In 1749, the currency situation in the Danish West Indies (present-day U.S. Virgin Islands) was characterized by chronic scarcity and chaotic multiplicity. The official currency was the Danish
rigsdaler, divided into 96
skilling, but these coins were seldom seen in daily island commerce. The plantation-based sugar economy was fundamentally international, and the islands operated on a de facto system of "bookkeeping money," where transactions were recorded in a theoretical rigsdaler but often settled in a bewildering array of foreign coinage that circulated physically.
The most prevalent and trusted coins in actual circulation were Spanish and Spanish colonial silver pieces, particularly the peso or piece of eight (8 reales), alongside Portuguese gold Johannes coins and Dutch ducats. This foreign specie arrived through trade with neighboring islands, illicit commerce, and payments for the colony's sugar and rum exports. The Danish administration was forced to issue periodic proclamations assigning official exchange rates to these foreign coins, a practice that acknowledged reality but could not stabilize a system where the value of a Spanish dollar fluctuated based on its wear, clip, and the market's immediate needs.

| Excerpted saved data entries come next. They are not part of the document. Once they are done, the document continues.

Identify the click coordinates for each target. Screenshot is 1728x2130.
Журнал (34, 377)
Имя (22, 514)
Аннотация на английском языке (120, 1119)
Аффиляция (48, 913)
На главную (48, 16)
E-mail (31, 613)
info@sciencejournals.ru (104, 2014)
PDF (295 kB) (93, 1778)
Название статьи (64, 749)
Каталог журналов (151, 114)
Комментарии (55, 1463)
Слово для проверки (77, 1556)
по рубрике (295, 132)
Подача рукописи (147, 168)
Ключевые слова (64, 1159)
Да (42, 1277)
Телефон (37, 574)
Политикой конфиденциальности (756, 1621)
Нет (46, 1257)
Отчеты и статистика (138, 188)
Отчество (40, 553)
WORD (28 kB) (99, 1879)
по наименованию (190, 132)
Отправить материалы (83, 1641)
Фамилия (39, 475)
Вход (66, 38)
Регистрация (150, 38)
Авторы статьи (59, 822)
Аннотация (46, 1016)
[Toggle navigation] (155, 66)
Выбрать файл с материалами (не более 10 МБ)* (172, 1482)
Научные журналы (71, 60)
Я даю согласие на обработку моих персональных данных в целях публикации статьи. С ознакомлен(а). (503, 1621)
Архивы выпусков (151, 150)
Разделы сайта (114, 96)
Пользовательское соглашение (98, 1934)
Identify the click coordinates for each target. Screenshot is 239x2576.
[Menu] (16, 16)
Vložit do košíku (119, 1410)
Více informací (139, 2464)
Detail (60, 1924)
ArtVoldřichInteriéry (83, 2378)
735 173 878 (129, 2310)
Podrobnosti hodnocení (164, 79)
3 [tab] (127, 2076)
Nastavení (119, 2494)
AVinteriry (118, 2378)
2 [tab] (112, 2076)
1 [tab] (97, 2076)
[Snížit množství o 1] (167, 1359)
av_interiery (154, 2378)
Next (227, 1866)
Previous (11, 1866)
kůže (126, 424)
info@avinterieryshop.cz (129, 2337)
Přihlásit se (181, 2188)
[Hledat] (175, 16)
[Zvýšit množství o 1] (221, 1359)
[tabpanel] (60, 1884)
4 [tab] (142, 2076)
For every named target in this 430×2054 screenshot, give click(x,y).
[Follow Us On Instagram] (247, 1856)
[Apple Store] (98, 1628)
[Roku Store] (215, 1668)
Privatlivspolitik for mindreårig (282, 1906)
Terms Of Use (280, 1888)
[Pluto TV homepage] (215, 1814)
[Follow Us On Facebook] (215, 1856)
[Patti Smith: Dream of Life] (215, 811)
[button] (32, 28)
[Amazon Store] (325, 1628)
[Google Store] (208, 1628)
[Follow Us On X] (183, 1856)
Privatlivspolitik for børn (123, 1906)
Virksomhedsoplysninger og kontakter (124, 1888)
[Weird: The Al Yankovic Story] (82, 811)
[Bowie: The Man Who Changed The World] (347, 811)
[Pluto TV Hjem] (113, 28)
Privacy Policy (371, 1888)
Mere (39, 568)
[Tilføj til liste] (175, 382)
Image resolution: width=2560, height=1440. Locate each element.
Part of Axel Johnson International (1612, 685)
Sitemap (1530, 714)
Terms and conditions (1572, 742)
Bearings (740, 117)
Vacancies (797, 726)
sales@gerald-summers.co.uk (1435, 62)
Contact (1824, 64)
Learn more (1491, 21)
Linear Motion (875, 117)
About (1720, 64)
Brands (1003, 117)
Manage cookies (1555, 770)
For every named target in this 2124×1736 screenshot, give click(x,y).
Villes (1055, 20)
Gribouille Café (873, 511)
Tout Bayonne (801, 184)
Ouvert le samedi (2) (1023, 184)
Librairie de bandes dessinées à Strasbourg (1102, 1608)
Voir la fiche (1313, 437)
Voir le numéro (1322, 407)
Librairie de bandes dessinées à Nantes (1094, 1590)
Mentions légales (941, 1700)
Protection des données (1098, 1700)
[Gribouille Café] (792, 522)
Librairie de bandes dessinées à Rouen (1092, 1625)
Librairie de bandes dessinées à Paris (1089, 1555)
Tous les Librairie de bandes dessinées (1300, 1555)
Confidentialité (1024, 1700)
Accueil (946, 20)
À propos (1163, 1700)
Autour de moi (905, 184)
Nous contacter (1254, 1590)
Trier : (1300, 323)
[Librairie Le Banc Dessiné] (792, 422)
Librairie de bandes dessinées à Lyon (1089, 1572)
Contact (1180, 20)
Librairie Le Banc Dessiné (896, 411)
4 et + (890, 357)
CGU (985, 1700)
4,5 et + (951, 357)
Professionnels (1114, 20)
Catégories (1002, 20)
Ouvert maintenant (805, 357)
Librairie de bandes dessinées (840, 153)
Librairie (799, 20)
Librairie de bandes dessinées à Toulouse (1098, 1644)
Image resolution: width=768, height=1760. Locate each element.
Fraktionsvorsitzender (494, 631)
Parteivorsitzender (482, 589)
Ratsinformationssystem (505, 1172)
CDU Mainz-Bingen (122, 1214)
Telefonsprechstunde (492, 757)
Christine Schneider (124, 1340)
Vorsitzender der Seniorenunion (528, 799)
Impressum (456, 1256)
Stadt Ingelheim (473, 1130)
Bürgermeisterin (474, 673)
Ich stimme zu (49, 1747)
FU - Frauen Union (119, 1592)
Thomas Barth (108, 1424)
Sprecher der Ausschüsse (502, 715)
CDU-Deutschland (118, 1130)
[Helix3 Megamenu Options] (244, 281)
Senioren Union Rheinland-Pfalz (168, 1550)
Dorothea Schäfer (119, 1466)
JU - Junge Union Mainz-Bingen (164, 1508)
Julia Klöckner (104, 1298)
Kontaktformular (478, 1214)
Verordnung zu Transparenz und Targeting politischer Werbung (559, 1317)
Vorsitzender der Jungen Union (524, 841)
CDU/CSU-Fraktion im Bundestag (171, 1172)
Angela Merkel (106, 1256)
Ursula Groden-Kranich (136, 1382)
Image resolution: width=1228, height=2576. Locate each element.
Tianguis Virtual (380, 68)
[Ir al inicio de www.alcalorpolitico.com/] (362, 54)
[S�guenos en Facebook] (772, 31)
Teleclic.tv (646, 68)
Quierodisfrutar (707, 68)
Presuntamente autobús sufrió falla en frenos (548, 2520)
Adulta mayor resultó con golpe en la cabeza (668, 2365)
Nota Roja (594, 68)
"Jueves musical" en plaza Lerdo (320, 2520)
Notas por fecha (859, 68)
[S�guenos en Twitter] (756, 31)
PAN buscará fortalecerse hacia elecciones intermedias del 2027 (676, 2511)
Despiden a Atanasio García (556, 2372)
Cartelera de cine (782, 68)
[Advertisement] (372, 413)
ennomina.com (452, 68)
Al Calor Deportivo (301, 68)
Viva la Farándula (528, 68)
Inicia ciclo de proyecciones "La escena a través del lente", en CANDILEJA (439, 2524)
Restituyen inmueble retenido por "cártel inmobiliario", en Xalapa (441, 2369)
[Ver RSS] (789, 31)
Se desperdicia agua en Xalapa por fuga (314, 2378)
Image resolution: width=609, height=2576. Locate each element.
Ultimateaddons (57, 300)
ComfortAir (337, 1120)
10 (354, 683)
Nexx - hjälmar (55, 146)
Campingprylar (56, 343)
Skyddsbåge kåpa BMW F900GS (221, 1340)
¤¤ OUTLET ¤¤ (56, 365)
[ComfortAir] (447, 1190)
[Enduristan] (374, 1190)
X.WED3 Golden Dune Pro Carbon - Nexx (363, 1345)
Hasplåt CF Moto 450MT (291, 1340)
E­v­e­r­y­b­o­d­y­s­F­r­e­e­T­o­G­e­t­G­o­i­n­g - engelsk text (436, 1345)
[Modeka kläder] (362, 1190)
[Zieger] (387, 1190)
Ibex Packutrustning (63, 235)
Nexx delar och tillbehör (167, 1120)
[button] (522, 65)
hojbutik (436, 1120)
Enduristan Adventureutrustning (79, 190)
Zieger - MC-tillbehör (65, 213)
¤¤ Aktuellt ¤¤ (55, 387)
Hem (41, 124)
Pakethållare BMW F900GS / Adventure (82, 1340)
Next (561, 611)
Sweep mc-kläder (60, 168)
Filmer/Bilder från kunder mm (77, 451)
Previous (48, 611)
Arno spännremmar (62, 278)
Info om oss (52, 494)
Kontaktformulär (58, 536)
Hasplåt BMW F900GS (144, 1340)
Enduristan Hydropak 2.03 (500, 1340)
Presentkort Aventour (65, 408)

This monetary confusion created significant problems for administration and commerce. It facilitated fraud, complicated tax collection, and caused constant disputes between planters, merchants, and laborers over the true value of payments. The situation in 1749 was part of a long-standing pattern that reflected the colony's embeddedness in the non-Danish Caribbean economic sphere, highlighting the weakness of metropolitan monetary control and the pragmatic, if disorderly, adaptation of a slave-based plantation economy to the fluid realities of Atlantic trade.